Il tutto è stato presentato con una serenità zen, un’armonia interiore tale da far sospettare che Ilaria Salis, più che un intervento politico, stesse per lanciare un corso online:
“Come reinterpretare la storia in 10 semplici passi – Modulo 1: riscrivi il ’38 a tuo piacimento”.

Secondo alcuni osservatori (cioè tutti quelli con un neurone funzionante), la performance sfiora il delirio di riferimento: quella simpatica condizione in cui uno crede di cogliere significati speciali ovunque… tipo vedere nei trafficanti moderni dei “giusti perseguitati”.

Ma non finisce qui: nel suo sguardo placido sembrava affiorare anche un lampo di delirio di grandezza.
Una sorta di “Sono io che vi illumino, voi seguite la luce”.
Avremmo solo voluto chiederle: “Maestra, possiamo uscire un attimo a prendere aria?”

Morale della favola?

Gli scafisti diventano benefattori, i criminali umanitari, le mafie balcaniche associazioni filantropiche e chi prova a dire “forse non è proprio così” viene trattato come il ripetente dell’anno.
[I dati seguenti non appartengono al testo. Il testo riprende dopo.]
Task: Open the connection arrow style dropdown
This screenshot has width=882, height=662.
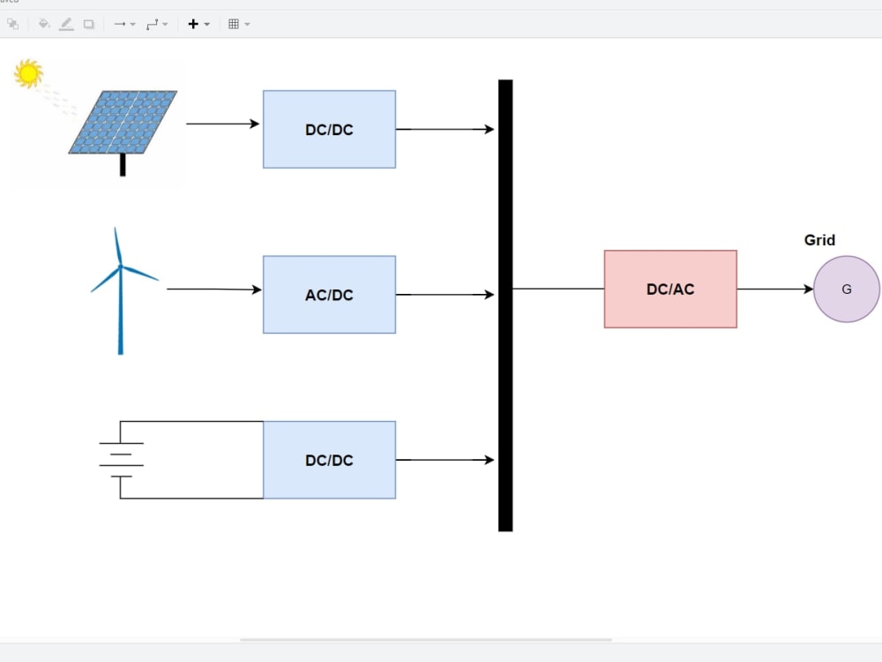Action: (131, 24)
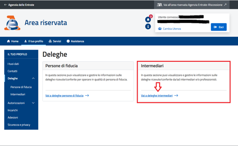The width and height of the screenshot is (238, 146).
Task: Follow Vai a deleghe persone di fiducia
Action: point(64,95)
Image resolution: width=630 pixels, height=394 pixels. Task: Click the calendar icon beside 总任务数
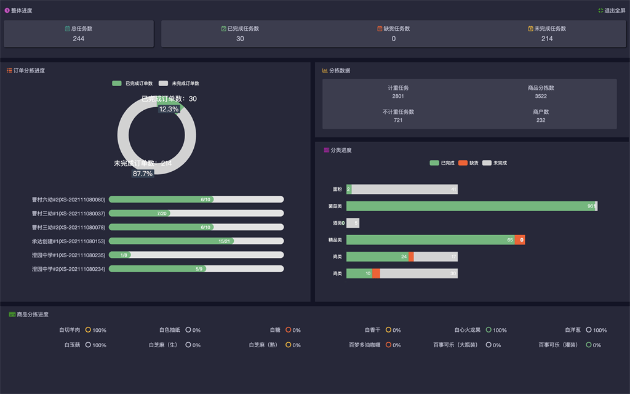point(68,29)
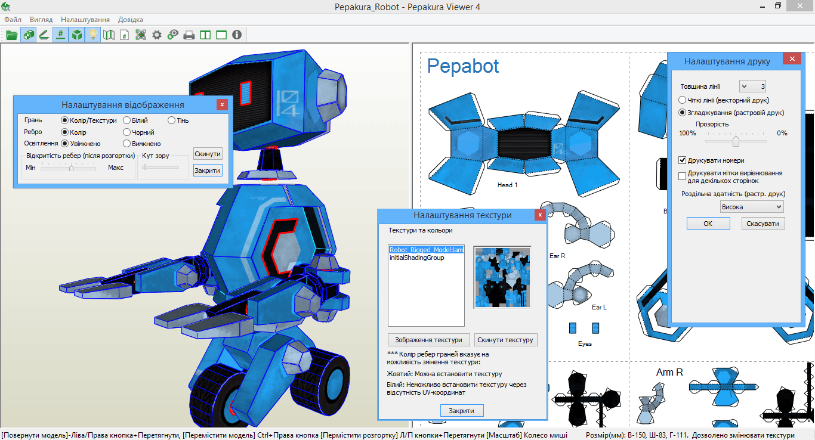The image size is (815, 440).
Task: Click the info circle icon in toolbar
Action: click(x=237, y=35)
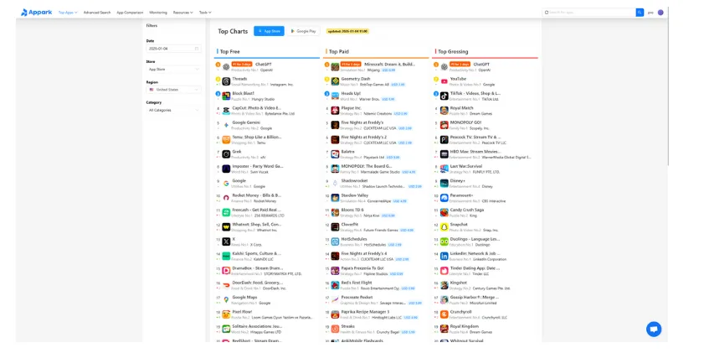Click the Snapchat app icon in Top Grossing
704x353 pixels.
click(x=444, y=226)
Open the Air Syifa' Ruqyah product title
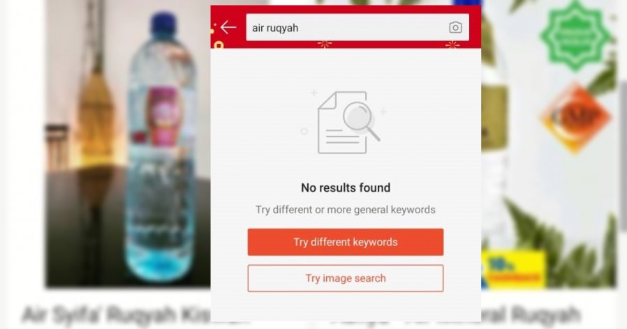The image size is (627, 329). (116, 314)
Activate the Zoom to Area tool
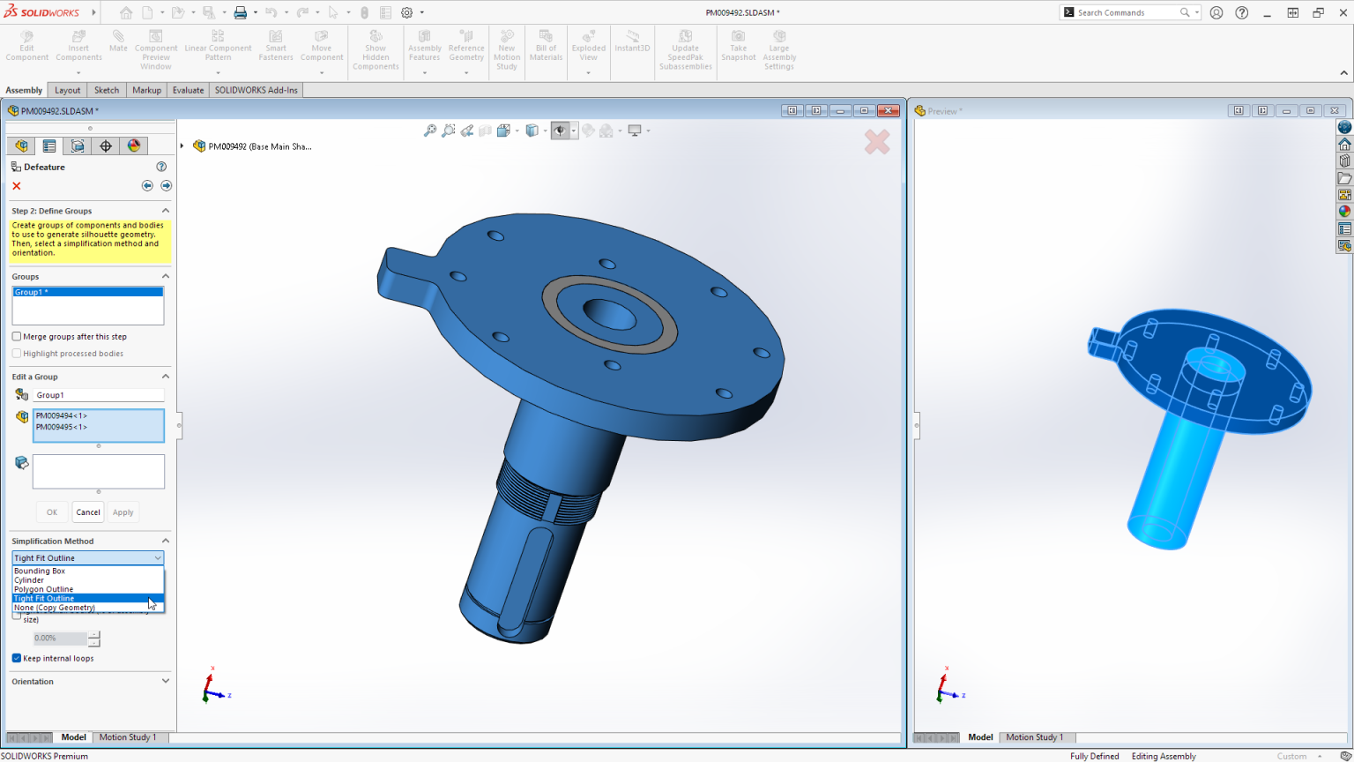 (x=448, y=130)
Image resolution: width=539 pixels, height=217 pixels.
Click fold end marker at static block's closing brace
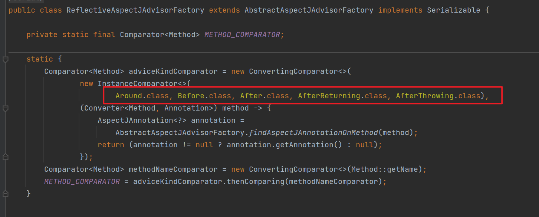(5, 194)
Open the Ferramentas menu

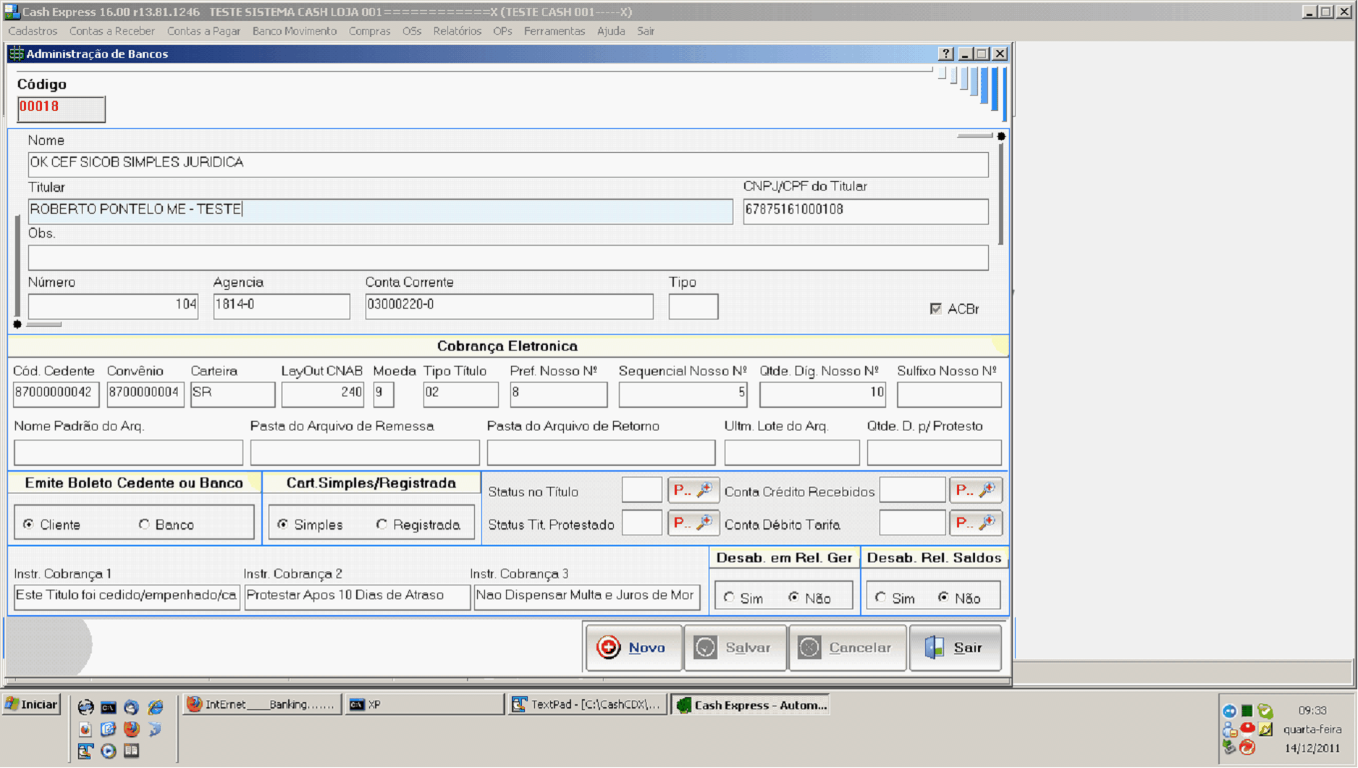pos(554,31)
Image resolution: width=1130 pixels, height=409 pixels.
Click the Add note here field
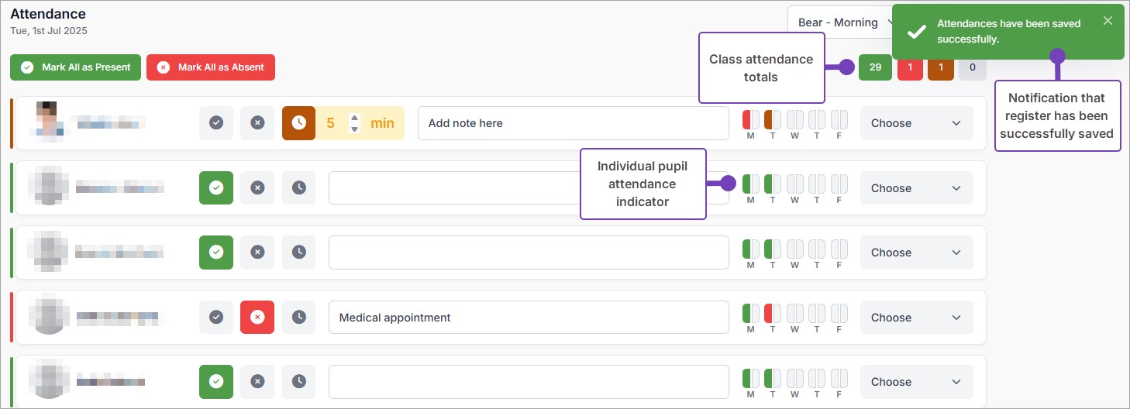pyautogui.click(x=573, y=123)
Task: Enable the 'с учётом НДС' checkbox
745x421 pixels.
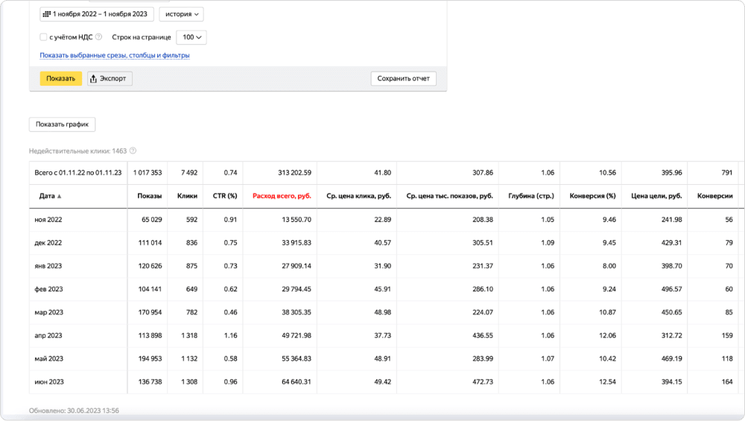Action: 43,37
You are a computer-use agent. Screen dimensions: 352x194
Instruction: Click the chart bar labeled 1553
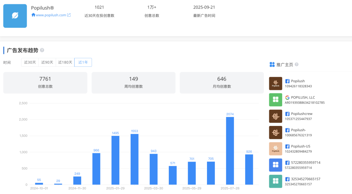click(134, 159)
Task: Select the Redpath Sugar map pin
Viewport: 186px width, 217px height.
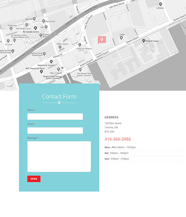Action: point(144,41)
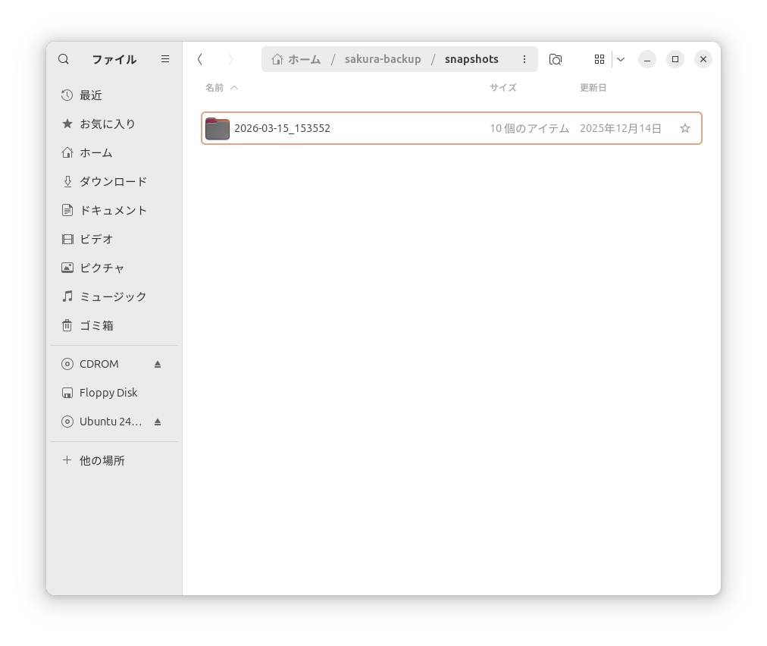Eject the CDROM drive

(158, 364)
E mentre tutto questo accade, la realtà rimane lì:
la tratta di esseri umani è un crimine.
Non un servizio premium.
Non un atto di giustizia poetica.
Non un remake del ’38.

Ma tentar non nuoce: dopotutto, se uno vuole trasformare il Mediterraneo in un grande romanzo fantasy, almeno che ci metta un po’ di impegno.
Salis, su questo, ha fatto centro.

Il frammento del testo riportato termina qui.